--- INFORMATION Enclosed Below ---

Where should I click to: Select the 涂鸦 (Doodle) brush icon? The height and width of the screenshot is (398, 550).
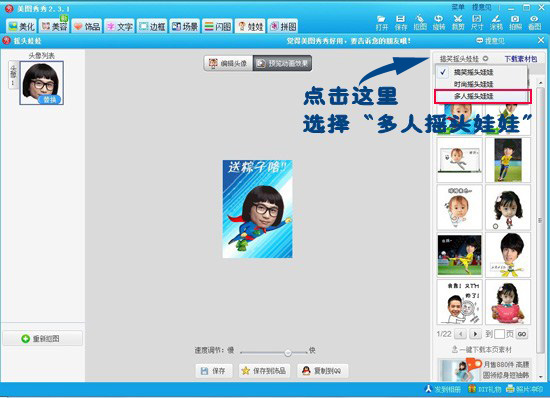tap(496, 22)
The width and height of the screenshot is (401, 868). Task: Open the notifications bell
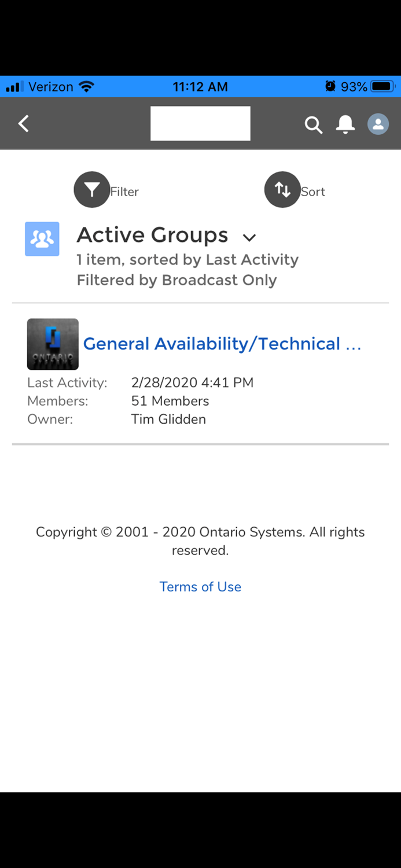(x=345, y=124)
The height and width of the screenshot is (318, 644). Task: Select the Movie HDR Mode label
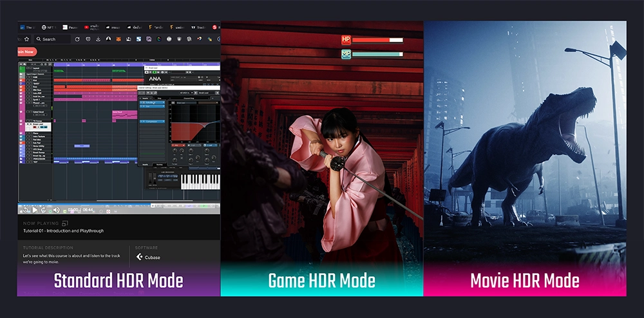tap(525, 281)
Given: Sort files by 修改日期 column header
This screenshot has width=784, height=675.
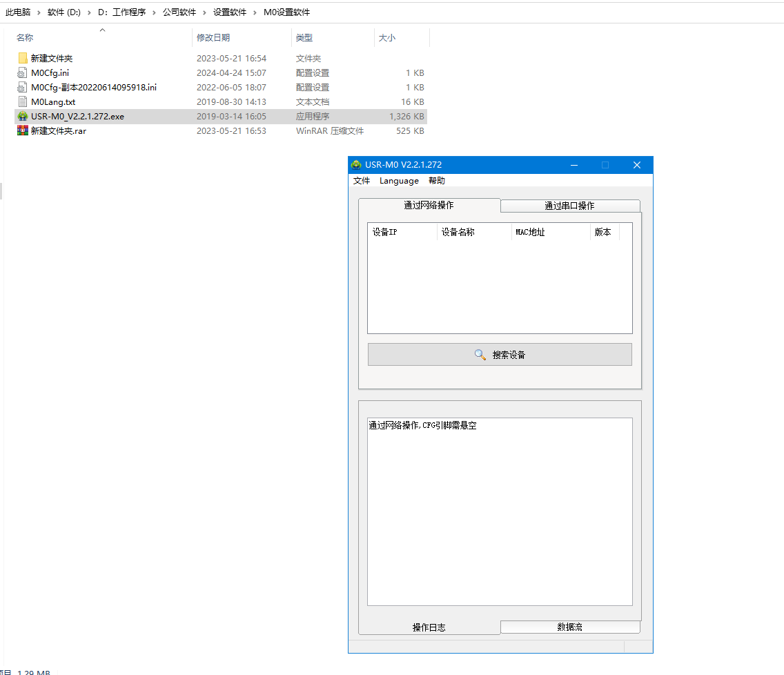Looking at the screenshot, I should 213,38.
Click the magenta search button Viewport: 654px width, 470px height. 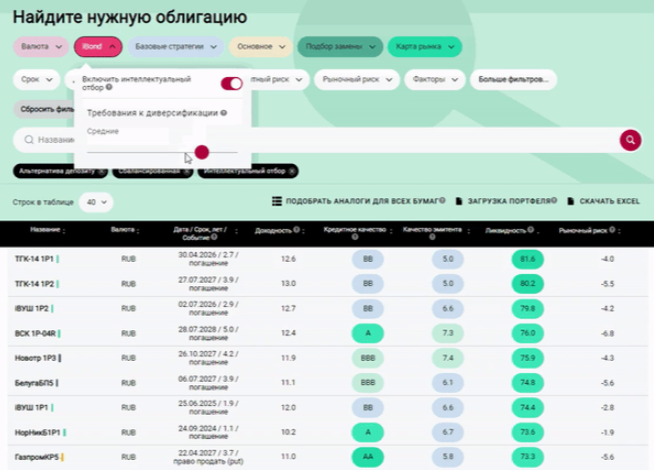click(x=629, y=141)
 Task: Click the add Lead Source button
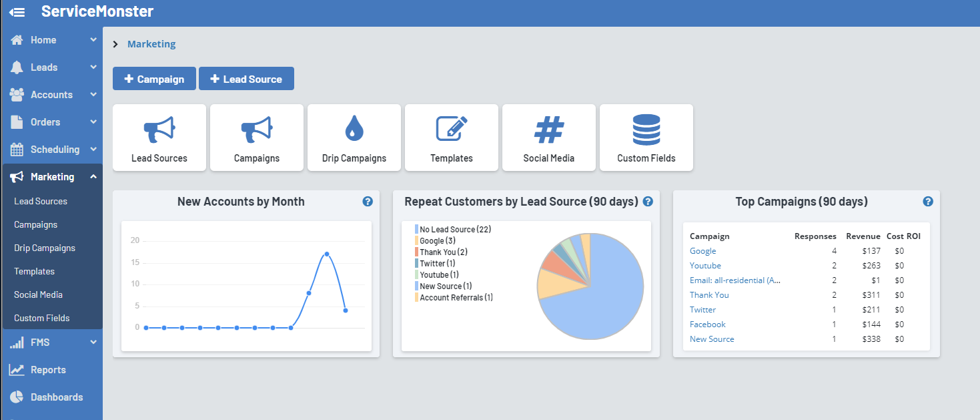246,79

--- End of Enclosed INFORMATION ---

WHAT TO WORK ON: Copy the records above exactly, from the first line through the line containing "Given: Sort files by 修改日期 column header", and leave out the pictures.

WRITTEN RESPONSE:
Where should I click to: Select the 涂鸦 (Doodle) brush icon? The height and width of the screenshot is (398, 550).
tap(496, 22)
The width and height of the screenshot is (401, 868). Task: Open the notifications bell
(x=345, y=124)
The height and width of the screenshot is (318, 644). Task: Select the Movie HDR Mode label
tap(525, 281)
Given: Sort files by 修改日期 column header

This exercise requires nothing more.